Der Wind kommt jetzt teilweise sogar von hinten. Noch viel besser ist aber, dass die Landschaft sich wieder ändert: Kurven, Auf&Ab, Aussichten. An einem Aussichtspunkt mit Infotafel stoppe ich kurz. Und wie sich das gelohnt hat:

Einfach so am Wegesrand in Kansas


1h vor Sonnenuntergang steht das Velo in einem für viel mehr Personen gemachtem Motelzimmer und die Rekordverdächtige Zahl 165 auf dem Tagesdistanzzähler.
Dusche. Pommes. Pizza.


Der Umweg am Morgen für etwas Statistik bringt neben 5 Mi unbefestigter Strasse auch...

...den ersten Platten der Tour und des Velos überhaupt.

Ca. zwei Wochen sollten die Pneus noch halten, dann das Gepäck bei nächster Gelegenheit ("Platten") um die Ersatzpneus erleichtern und die Reservepneus wieder mit nach Hause nehmen. Das ist immer noch der Plan...

Es ist angenehm warm. Und das auf 4000ft im März schmunzel

Im Shop in Winona gibts ein Sandwich, welches ich aus dem Kühlschrank nehme und in der Mikrowelle warm mache.

Mitten im weiten Nichts gibts eine Stunde.
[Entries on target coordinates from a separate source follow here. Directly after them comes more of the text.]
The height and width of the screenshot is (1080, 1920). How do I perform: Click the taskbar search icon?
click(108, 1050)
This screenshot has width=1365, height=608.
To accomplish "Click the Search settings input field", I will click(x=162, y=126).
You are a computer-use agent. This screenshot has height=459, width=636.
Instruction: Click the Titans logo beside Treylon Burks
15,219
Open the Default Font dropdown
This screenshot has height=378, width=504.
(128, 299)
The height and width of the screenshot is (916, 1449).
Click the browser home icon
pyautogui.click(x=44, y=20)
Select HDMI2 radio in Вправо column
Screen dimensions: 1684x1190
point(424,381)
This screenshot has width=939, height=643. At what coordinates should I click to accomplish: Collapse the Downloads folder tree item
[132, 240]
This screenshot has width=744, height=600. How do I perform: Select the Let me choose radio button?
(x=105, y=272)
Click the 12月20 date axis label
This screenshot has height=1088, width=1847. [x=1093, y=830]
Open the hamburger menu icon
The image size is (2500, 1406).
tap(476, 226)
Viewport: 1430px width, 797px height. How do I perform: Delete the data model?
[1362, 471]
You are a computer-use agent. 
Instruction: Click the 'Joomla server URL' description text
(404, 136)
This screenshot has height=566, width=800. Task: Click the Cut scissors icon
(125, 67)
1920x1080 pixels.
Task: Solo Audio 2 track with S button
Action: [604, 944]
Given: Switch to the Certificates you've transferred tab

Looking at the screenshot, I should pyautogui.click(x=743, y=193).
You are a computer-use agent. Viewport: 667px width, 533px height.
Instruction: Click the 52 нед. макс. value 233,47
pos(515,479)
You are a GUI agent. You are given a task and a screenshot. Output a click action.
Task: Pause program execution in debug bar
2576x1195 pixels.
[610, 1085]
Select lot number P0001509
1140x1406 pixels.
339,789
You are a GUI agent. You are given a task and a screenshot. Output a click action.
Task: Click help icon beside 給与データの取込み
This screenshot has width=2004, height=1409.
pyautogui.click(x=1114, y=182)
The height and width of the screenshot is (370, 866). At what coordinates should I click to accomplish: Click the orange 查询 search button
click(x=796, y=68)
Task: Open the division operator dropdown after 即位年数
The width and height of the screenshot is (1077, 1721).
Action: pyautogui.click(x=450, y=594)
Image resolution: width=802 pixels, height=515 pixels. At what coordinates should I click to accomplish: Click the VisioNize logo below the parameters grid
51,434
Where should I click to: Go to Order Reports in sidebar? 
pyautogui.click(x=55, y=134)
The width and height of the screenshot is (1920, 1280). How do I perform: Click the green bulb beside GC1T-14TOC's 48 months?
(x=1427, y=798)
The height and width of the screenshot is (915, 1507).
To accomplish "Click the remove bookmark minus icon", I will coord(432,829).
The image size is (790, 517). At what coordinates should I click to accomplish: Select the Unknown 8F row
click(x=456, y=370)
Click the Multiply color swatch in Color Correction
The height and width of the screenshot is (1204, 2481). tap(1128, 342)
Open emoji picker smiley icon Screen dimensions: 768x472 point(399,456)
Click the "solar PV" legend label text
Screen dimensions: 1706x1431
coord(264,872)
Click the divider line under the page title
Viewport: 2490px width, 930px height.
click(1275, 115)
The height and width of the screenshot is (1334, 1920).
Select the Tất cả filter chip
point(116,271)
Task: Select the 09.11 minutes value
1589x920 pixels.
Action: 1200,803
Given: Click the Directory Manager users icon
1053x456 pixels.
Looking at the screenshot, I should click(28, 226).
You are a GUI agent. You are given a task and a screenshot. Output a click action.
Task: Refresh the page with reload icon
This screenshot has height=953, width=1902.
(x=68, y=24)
In Sharon Springs gibt es um diese Zeit keine Pizza. Dann eben Pommes mit Nuggets.

Ziemlich skuril ist das letzte Ereignis in Kansas: Ein entgegenkommendes Auto hält und der Fahrer streckt mir eine Wasserflasche entgegen. Dass ich genug Wasser bei mir hat, ignoriert er oder versteht es schlicht nicht ("have a good one" ist alles, was aus seinem Mund kommt. Ist ein etwa so universeller Spruch wie "Ciao"). Die Tür öffnet sich, unten kommen schneeweisse Socken hervor. In diesen stakst der nicht gerade schlanke Herr zu mir herüber und überreicht mir die Flasche. Have a good one! Thank you! Das macht glücklich - nicht wegen des Wassers sondern wegen der Geste schmunzel
Die Wasserflasche ist dann auf dem Titelbild des nächsten Berichts zu bestaunen (auf dem Sitz).

?Maisfeld?? Da gibts (fast) keine Maisfelder. Zu keiner Jahreszeit! Hauptsächlich Graslandschaft. Also so gut wie nichts Anderes.